My MA is nearly at an end – there’s only the dissertation to finish now. I know that all dissertation periods are pretty hellish, but this one is particularly perverse and cruel since it is 15,000 words of pure fiction, which means…

I am so sick of writing.

I remember when snatching time to write was a source of terrible guilt; it was a lovely indulgence, which took time away from the proper sensible things I was meant to be doing with my life. Now I am required to spend every moment of my day sitting at a great big stripped-pine table, eating biscuits and making up stories. It is non-negotiable. I’ve quit my job and said au revoir to my partner, because writing is the most important thing right now; writing is what I am meant to be doing. If I do not write, everybody is going to be very disappointed. ‘Have you written?’ my partner bravely ventures whenever we speak, like it’s I Capture the Castle and he is Topaz and I am Mortmain and there’ll be no ham this Christmas.
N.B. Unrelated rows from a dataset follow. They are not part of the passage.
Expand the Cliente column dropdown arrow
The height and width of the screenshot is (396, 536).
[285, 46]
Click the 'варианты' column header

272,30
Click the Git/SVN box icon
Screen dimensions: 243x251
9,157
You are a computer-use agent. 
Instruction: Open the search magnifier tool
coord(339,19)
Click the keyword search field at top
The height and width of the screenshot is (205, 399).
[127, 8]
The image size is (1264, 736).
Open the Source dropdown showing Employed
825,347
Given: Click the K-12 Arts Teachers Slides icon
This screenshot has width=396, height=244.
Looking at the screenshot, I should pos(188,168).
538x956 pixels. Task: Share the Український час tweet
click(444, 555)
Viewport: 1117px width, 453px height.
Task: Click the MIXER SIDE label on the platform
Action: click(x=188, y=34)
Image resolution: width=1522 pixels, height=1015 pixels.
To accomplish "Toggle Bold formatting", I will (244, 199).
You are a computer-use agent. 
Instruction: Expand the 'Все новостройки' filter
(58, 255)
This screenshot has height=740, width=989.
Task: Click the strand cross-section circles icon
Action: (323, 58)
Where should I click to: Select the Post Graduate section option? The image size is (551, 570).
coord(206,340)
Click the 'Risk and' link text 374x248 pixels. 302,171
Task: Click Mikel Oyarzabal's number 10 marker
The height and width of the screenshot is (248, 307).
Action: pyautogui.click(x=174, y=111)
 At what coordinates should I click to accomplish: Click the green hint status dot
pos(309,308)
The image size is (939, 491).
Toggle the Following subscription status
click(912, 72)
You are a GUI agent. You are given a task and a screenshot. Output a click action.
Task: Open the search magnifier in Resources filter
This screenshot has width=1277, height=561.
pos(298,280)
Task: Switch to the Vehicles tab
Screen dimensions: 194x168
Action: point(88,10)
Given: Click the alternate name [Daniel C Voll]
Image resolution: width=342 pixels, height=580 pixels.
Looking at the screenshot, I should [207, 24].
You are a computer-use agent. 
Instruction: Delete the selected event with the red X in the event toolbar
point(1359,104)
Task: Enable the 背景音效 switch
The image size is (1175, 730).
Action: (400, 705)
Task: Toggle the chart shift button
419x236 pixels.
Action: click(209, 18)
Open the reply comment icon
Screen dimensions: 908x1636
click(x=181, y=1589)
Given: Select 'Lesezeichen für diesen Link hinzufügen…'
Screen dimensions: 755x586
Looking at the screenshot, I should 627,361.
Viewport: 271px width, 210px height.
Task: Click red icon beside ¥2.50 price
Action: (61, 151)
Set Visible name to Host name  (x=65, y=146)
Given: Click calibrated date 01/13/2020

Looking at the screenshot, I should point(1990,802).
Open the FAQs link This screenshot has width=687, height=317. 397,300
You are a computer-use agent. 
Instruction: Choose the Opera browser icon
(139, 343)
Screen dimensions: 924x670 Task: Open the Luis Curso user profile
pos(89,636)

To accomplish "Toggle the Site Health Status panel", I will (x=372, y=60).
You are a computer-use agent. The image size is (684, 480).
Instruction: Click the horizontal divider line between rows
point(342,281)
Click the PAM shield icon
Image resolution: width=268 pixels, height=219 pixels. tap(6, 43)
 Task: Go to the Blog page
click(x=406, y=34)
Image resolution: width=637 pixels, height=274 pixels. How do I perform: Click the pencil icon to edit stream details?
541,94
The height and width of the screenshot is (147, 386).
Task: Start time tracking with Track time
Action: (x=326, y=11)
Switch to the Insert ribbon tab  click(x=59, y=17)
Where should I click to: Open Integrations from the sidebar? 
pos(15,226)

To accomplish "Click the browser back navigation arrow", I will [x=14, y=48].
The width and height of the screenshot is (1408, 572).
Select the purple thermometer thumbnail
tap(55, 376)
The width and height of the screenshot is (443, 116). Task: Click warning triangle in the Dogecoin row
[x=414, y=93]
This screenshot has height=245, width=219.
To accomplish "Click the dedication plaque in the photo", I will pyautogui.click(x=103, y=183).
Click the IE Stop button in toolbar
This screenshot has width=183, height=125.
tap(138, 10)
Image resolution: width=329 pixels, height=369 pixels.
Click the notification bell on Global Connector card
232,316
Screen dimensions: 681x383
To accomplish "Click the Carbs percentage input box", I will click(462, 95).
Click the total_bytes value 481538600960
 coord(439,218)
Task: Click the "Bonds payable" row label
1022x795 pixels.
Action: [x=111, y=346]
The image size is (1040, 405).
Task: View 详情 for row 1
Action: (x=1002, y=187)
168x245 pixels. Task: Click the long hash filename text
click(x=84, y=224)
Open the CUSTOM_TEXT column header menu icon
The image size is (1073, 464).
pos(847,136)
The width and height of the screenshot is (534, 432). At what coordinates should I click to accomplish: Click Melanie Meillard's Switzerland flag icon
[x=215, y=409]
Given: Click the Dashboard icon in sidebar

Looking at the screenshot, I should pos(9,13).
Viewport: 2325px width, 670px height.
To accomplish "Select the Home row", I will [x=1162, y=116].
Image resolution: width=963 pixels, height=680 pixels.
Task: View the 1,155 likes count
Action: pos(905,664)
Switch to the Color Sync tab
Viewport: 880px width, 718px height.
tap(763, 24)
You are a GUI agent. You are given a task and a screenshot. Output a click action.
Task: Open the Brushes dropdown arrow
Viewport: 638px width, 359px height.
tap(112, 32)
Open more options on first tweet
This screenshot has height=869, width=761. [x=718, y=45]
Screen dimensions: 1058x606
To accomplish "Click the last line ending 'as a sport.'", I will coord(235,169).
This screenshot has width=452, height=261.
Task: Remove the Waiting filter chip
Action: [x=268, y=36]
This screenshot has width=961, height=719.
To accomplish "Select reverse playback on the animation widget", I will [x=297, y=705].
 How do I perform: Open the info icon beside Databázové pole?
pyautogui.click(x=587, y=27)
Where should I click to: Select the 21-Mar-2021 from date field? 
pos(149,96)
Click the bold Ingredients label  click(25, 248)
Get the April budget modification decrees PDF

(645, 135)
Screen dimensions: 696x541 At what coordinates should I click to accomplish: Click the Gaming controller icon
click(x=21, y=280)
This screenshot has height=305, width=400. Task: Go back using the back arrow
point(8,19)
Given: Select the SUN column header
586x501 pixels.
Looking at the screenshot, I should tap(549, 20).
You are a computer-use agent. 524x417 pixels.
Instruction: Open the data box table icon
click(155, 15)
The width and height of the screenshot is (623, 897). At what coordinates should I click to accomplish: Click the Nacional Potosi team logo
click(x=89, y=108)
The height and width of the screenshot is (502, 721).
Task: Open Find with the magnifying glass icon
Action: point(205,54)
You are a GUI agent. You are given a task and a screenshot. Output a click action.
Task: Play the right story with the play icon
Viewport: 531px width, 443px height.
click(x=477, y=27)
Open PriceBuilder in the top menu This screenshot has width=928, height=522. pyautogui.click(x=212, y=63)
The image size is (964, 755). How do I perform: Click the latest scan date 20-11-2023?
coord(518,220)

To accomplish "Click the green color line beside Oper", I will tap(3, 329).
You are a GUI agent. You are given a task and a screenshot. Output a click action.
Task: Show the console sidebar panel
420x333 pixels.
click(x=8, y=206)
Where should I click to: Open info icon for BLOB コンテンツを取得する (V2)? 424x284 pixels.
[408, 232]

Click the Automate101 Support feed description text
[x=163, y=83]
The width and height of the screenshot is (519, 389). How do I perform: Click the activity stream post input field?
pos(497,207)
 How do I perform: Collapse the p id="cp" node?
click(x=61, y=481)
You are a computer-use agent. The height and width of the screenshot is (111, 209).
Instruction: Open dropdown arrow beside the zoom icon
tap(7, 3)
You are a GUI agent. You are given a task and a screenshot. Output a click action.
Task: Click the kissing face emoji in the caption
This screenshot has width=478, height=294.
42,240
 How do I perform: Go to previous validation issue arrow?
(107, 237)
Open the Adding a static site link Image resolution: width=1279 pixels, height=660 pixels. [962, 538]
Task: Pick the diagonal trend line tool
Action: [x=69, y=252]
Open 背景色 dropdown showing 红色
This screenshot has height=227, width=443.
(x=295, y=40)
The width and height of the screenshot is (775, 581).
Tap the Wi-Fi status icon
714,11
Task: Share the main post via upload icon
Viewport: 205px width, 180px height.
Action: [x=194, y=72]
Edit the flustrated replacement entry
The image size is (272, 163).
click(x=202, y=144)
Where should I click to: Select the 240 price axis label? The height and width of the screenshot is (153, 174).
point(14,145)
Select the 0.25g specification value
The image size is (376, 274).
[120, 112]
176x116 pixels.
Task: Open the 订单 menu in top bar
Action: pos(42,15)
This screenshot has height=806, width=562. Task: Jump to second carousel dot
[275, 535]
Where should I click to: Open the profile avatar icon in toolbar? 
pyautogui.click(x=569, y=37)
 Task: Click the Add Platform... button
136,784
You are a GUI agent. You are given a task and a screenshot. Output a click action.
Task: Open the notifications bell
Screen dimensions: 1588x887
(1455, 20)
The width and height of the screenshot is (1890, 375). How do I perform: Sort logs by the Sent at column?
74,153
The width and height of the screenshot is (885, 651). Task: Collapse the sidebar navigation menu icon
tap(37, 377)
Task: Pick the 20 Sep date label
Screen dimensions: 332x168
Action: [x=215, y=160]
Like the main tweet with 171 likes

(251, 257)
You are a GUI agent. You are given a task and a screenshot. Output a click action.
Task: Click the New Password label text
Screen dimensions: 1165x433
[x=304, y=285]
I know I might never find myself in this situation again. I know I am very privileged. I know that loads of people would be jealous of this. But seriously, it’s like eating all Mars Bars and never vegetables. Here is a list of honest-to-goodness things I would rather be doing than writing my novel right now:

– a huge supermarket shop

– going for a run

– going to work

– job-hunting

– house-hunting

– batch-cooking

– weeding the front garden

– writing letters of complaint

– organising a dental check-up

– buying slug pellets

– sorting out slow-draining bath

 

So, look. While you’re getting on with your terrible hectic lives, trying to find a spare selfish half-hour here and there in which to keep your dreams alive, think of me, OK? Think of me.